**The task:**
The full data must be written out exactly, with every line included.

**Extracted data entries:**
______________________________

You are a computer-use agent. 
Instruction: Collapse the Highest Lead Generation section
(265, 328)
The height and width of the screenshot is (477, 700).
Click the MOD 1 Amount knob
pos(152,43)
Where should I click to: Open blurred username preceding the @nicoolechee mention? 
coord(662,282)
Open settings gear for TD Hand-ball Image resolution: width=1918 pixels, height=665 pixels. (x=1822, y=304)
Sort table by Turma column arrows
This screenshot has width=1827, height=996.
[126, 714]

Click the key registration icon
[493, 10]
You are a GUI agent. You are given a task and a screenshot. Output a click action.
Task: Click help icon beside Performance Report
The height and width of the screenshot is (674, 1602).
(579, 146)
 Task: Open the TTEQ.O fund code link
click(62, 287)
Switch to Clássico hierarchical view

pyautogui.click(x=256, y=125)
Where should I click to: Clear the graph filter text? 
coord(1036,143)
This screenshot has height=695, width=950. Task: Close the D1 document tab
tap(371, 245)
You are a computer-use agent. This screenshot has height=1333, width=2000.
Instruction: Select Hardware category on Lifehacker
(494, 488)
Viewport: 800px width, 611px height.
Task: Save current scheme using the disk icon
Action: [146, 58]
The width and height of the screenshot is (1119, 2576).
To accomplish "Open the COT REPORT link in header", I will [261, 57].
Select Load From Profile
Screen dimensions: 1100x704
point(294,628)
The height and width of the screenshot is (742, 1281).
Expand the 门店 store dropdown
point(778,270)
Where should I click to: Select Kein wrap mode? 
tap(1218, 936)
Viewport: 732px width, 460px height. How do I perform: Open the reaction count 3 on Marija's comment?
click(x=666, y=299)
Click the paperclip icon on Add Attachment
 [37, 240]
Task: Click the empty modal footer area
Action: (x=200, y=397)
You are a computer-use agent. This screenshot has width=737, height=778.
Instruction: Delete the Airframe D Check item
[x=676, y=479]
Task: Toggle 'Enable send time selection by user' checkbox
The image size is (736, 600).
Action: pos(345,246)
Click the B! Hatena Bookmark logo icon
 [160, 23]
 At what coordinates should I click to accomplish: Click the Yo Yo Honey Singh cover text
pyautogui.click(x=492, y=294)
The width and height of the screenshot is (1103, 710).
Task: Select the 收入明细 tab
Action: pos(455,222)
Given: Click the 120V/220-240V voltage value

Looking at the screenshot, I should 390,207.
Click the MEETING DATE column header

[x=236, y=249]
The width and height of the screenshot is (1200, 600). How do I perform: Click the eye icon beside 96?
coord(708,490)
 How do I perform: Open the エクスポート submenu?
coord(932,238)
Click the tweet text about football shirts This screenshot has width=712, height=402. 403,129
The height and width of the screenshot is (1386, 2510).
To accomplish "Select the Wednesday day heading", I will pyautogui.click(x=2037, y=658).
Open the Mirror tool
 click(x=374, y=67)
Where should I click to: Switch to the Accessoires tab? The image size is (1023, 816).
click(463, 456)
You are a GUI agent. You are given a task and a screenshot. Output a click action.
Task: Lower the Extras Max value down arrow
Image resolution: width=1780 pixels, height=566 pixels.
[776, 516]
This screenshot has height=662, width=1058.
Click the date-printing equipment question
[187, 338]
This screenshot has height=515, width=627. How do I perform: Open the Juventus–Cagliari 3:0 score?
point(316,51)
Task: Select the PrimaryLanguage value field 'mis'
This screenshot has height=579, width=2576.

______________________________

**Task response:**
You are a computer-use agent. 
Instruction: Collapse the Highest Lead Generation section
(265, 328)
The height and width of the screenshot is (477, 700).
Click the MOD 1 Amount knob
pos(152,43)
Where should I click to: Open blurred username preceding the @nicoolechee mention? 
coord(662,282)
Open settings gear for TD Hand-ball Image resolution: width=1918 pixels, height=665 pixels. (x=1822, y=304)
Sort table by Turma column arrows
This screenshot has width=1827, height=996.
[126, 714]

Click the key registration icon
[493, 10]
You are a GUI agent. You are given a task and a screenshot. Output a click action.
Task: Click help icon beside Performance Report
The height and width of the screenshot is (674, 1602).
(579, 146)
 Task: Open the TTEQ.O fund code link
click(62, 287)
Switch to Clássico hierarchical view

pyautogui.click(x=256, y=125)
Where should I click to: Clear the graph filter text? 
coord(1036,143)
This screenshot has height=695, width=950. Task: Close the D1 document tab
tap(371, 245)
You are a computer-use agent. This screenshot has height=1333, width=2000.
Instruction: Select Hardware category on Lifehacker
(494, 488)
Viewport: 800px width, 611px height.
Task: Save current scheme using the disk icon
Action: [146, 58]
The width and height of the screenshot is (1119, 2576).
To accomplish "Open the COT REPORT link in header", I will [261, 57].
Select Load From Profile
Screen dimensions: 1100x704
point(294,628)
The height and width of the screenshot is (742, 1281).
Expand the 门店 store dropdown
point(778,270)
Where should I click to: Select Kein wrap mode? 
tap(1218, 936)
Viewport: 732px width, 460px height. How do I perform: Open the reaction count 3 on Marija's comment?
click(x=666, y=299)
Click the paperclip icon on Add Attachment
 [37, 240]
Task: Click the empty modal footer area
Action: (x=200, y=397)
You are a computer-use agent. This screenshot has width=737, height=778.
Instruction: Delete the Airframe D Check item
[x=676, y=479]
Task: Toggle 'Enable send time selection by user' checkbox
The image size is (736, 600).
Action: pos(345,246)
Click the B! Hatena Bookmark logo icon
 [160, 23]
 At what coordinates should I click to accomplish: Click the Yo Yo Honey Singh cover text
pyautogui.click(x=492, y=294)
The width and height of the screenshot is (1103, 710).
Task: Select the 收入明细 tab
Action: pos(455,222)
Given: Click the 120V/220-240V voltage value

Looking at the screenshot, I should 390,207.
Click the MEETING DATE column header

[x=236, y=249]
The width and height of the screenshot is (1200, 600). How do I perform: Click the eye icon beside 96?
coord(708,490)
 How do I perform: Open the エクスポート submenu?
coord(932,238)
Click the tweet text about football shirts This screenshot has width=712, height=402. 403,129
The height and width of the screenshot is (1386, 2510).
To accomplish "Select the Wednesday day heading", I will pyautogui.click(x=2037, y=658).
Open the Mirror tool
 click(x=374, y=67)
Where should I click to: Switch to the Accessoires tab? The image size is (1023, 816).
click(463, 456)
You are a GUI agent. You are given a task and a screenshot. Output a click action.
Task: Lower the Extras Max value down arrow
Image resolution: width=1780 pixels, height=566 pixels.
[776, 516]
This screenshot has height=662, width=1058.
Click the date-printing equipment question
[187, 338]
This screenshot has height=515, width=627. How do I perform: Open the Juventus–Cagliari 3:0 score?
point(316,51)
Task: Select the PrimaryLanguage value field 'mis'
This screenshot has height=579, width=2576.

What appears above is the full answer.